*** Given records Section Begins ***

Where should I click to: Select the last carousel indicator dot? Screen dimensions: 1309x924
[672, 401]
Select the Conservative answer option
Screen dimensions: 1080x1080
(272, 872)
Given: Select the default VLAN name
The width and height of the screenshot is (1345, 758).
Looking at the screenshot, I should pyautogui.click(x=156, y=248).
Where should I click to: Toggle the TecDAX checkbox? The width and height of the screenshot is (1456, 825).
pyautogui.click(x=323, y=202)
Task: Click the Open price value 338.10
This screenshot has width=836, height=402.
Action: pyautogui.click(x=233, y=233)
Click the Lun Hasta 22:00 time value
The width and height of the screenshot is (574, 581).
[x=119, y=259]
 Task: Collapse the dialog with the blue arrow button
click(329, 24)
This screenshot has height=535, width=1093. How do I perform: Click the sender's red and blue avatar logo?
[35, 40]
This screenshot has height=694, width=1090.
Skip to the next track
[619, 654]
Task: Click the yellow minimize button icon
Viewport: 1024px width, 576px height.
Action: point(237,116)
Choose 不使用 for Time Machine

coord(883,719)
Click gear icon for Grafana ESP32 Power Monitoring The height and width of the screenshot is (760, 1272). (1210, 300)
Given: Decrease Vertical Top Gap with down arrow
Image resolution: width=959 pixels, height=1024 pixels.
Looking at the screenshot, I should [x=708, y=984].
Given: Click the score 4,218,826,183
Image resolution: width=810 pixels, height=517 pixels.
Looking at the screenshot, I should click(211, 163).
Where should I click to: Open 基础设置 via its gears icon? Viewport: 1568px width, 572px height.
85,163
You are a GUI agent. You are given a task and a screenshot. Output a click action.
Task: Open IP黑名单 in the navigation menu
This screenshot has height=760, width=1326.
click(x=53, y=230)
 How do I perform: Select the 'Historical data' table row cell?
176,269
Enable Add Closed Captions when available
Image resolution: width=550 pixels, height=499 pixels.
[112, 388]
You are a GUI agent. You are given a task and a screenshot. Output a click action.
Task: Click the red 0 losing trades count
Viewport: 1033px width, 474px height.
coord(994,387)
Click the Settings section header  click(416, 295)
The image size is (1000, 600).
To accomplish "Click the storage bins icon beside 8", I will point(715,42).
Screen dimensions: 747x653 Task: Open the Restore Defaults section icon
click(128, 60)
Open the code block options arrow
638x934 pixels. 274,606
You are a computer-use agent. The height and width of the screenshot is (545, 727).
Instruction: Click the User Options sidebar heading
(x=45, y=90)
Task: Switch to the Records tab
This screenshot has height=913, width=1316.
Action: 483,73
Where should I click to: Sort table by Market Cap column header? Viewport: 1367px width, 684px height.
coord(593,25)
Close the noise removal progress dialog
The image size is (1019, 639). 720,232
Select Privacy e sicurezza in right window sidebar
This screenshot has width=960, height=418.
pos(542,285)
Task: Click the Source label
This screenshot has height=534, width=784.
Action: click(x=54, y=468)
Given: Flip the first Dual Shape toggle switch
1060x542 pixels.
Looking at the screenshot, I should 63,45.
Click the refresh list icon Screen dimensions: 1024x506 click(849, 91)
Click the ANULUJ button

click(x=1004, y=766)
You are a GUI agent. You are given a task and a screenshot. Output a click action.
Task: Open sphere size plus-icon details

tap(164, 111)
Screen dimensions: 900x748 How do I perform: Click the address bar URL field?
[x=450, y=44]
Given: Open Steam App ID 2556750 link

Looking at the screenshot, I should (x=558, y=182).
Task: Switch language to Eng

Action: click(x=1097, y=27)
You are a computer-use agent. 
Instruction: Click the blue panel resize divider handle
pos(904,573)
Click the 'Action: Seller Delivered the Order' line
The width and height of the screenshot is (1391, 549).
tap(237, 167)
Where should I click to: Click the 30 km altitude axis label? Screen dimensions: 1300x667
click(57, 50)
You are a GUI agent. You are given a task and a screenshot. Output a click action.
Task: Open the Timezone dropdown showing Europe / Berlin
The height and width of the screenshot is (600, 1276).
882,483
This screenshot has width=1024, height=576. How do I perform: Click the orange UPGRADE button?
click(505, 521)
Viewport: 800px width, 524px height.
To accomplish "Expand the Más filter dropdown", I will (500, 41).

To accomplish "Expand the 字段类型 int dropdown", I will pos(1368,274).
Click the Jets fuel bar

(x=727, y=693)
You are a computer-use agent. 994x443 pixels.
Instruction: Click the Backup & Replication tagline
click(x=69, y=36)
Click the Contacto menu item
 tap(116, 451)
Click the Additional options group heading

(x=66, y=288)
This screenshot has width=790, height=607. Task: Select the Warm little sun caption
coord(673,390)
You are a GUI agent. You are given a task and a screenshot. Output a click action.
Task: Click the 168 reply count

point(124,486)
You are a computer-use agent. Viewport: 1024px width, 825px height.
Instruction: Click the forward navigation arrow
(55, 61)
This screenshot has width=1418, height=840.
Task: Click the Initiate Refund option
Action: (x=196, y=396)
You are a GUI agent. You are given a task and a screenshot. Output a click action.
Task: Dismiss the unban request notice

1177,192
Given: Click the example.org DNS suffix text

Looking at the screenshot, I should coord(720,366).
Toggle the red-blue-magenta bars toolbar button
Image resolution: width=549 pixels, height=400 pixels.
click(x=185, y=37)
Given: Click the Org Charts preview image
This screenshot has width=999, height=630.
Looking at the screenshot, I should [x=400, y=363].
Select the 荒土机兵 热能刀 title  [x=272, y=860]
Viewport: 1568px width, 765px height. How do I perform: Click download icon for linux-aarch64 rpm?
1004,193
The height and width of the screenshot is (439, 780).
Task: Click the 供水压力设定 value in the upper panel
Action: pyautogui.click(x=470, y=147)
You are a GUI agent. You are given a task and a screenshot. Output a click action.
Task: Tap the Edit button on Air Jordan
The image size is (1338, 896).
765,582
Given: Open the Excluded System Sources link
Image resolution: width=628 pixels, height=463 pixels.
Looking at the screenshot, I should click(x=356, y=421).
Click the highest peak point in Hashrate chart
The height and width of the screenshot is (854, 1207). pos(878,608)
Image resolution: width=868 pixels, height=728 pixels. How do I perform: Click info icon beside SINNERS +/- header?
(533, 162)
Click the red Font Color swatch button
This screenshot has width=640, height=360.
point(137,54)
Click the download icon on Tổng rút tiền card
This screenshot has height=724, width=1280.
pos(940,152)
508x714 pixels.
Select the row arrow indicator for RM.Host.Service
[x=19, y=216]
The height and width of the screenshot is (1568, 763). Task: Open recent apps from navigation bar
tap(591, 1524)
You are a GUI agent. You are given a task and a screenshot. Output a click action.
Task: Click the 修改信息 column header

*** Given records Section Ends ***

» Task statement:
Print the data in full. Match it exactly.

» Answer box:
Where should I click to: Select the last carousel indicator dot? Screen dimensions: 1309x924
[672, 401]
Select the Conservative answer option
Screen dimensions: 1080x1080
(272, 872)
Given: Select the default VLAN name
The width and height of the screenshot is (1345, 758).
Looking at the screenshot, I should pyautogui.click(x=156, y=248).
Where should I click to: Toggle the TecDAX checkbox? The width and height of the screenshot is (1456, 825).
pyautogui.click(x=323, y=202)
Task: Click the Open price value 338.10
This screenshot has width=836, height=402.
Action: pyautogui.click(x=233, y=233)
Click the Lun Hasta 22:00 time value
The width and height of the screenshot is (574, 581).
[x=119, y=259]
 Task: Collapse the dialog with the blue arrow button
click(329, 24)
This screenshot has height=535, width=1093. How do I perform: Click the sender's red and blue avatar logo?
[35, 40]
This screenshot has height=694, width=1090.
Skip to the next track
[619, 654]
Task: Click the yellow minimize button icon
Viewport: 1024px width, 576px height.
Action: point(237,116)
Choose 不使用 for Time Machine

coord(883,719)
Click gear icon for Grafana ESP32 Power Monitoring The height and width of the screenshot is (760, 1272). (1210, 300)
Given: Decrease Vertical Top Gap with down arrow
Image resolution: width=959 pixels, height=1024 pixels.
Looking at the screenshot, I should [x=708, y=984].
Given: Click the score 4,218,826,183
Image resolution: width=810 pixels, height=517 pixels.
Looking at the screenshot, I should click(211, 163).
Where should I click to: Open 基础设置 via its gears icon? Viewport: 1568px width, 572px height.
85,163
You are a GUI agent. You are given a task and a screenshot. Output a click action.
Task: Open IP黑名单 in the navigation menu
This screenshot has height=760, width=1326.
click(x=53, y=230)
 How do I perform: Select the 'Historical data' table row cell?
176,269
Enable Add Closed Captions when available
Image resolution: width=550 pixels, height=499 pixels.
[112, 388]
You are a GUI agent. You are given a task and a screenshot. Output a click action.
Task: Click the red 0 losing trades count
Viewport: 1033px width, 474px height.
coord(994,387)
Click the Settings section header  click(416, 295)
The image size is (1000, 600).
To accomplish "Click the storage bins icon beside 8", I will point(715,42).
Screen dimensions: 747x653 Task: Open the Restore Defaults section icon
click(128, 60)
Open the code block options arrow
638x934 pixels. 274,606
You are a computer-use agent. The height and width of the screenshot is (545, 727).
Instruction: Click the User Options sidebar heading
(x=45, y=90)
Task: Switch to the Records tab
This screenshot has height=913, width=1316.
Action: 483,73
Where should I click to: Sort table by Market Cap column header? Viewport: 1367px width, 684px height.
coord(593,25)
Close the noise removal progress dialog
The image size is (1019, 639). 720,232
Select Privacy e sicurezza in right window sidebar
This screenshot has width=960, height=418.
pos(542,285)
Task: Click the Source label
This screenshot has height=534, width=784.
Action: click(x=54, y=468)
Given: Flip the first Dual Shape toggle switch
1060x542 pixels.
Looking at the screenshot, I should 63,45.
Click the refresh list icon Screen dimensions: 1024x506 click(849, 91)
Click the ANULUJ button

click(x=1004, y=766)
You are a GUI agent. You are given a task and a screenshot. Output a click action.
Task: Open sphere size plus-icon details

tap(164, 111)
Screen dimensions: 900x748 How do I perform: Click the address bar URL field?
[x=450, y=44]
Given: Open Steam App ID 2556750 link

Looking at the screenshot, I should (x=558, y=182).
Task: Switch language to Eng

Action: click(x=1097, y=27)
You are a computer-use agent. 
Instruction: Click the blue panel resize divider handle
pos(904,573)
Click the 'Action: Seller Delivered the Order' line
The width and height of the screenshot is (1391, 549).
tap(237, 167)
Where should I click to: Click the 30 km altitude axis label? Screen dimensions: 1300x667
click(57, 50)
You are a GUI agent. You are given a task and a screenshot. Output a click action.
Task: Open the Timezone dropdown showing Europe / Berlin
The height and width of the screenshot is (600, 1276).
882,483
This screenshot has width=1024, height=576. How do I perform: Click the orange UPGRADE button?
click(505, 521)
Viewport: 800px width, 524px height.
To accomplish "Expand the Más filter dropdown", I will (500, 41).

To accomplish "Expand the 字段类型 int dropdown", I will pos(1368,274).
Click the Jets fuel bar

(x=727, y=693)
You are a computer-use agent. 994x443 pixels.
Instruction: Click the Backup & Replication tagline
click(x=69, y=36)
Click the Contacto menu item
 tap(116, 451)
Click the Additional options group heading

(x=66, y=288)
This screenshot has width=790, height=607. Task: Select the Warm little sun caption
coord(673,390)
You are a GUI agent. You are given a task and a screenshot. Output a click action.
Task: Click the 168 reply count

point(124,486)
You are a computer-use agent. Viewport: 1024px width, 825px height.
Instruction: Click the forward navigation arrow
(55, 61)
This screenshot has width=1418, height=840.
Task: Click the Initiate Refund option
Action: (x=196, y=396)
You are a GUI agent. You are given a task and a screenshot. Output a click action.
Task: Dismiss the unban request notice

1177,192
Given: Click the example.org DNS suffix text

Looking at the screenshot, I should coord(720,366).
Toggle the red-blue-magenta bars toolbar button
Image resolution: width=549 pixels, height=400 pixels.
click(x=185, y=37)
Given: Click the Org Charts preview image
This screenshot has width=999, height=630.
Looking at the screenshot, I should [x=400, y=363].
Select the 荒土机兵 热能刀 title  [x=272, y=860]
Viewport: 1568px width, 765px height. How do I perform: Click download icon for linux-aarch64 rpm?
1004,193
The height and width of the screenshot is (439, 780).
Task: Click the 供水压力设定 value in the upper panel
Action: pyautogui.click(x=470, y=147)
You are a GUI agent. You are given a task and a screenshot. Output a click action.
Task: Tap the Edit button on Air Jordan
The image size is (1338, 896).
765,582
Given: Open the Excluded System Sources link
Image resolution: width=628 pixels, height=463 pixels.
Looking at the screenshot, I should click(x=356, y=421).
Click the highest peak point in Hashrate chart
The height and width of the screenshot is (854, 1207). pos(878,608)
Image resolution: width=868 pixels, height=728 pixels. How do I perform: Click info icon beside SINNERS +/- header?
(533, 162)
Click the red Font Color swatch button
This screenshot has width=640, height=360.
point(137,54)
Click the download icon on Tổng rút tiền card
This screenshot has height=724, width=1280.
pos(940,152)
508x714 pixels.
Select the row arrow indicator for RM.Host.Service
[x=19, y=216]
The height and width of the screenshot is (1568, 763). Task: Open recent apps from navigation bar
tap(591, 1524)
You are a GUI agent. You are given a task and a screenshot. Output a click action.
Task: Click the 修改信息 column header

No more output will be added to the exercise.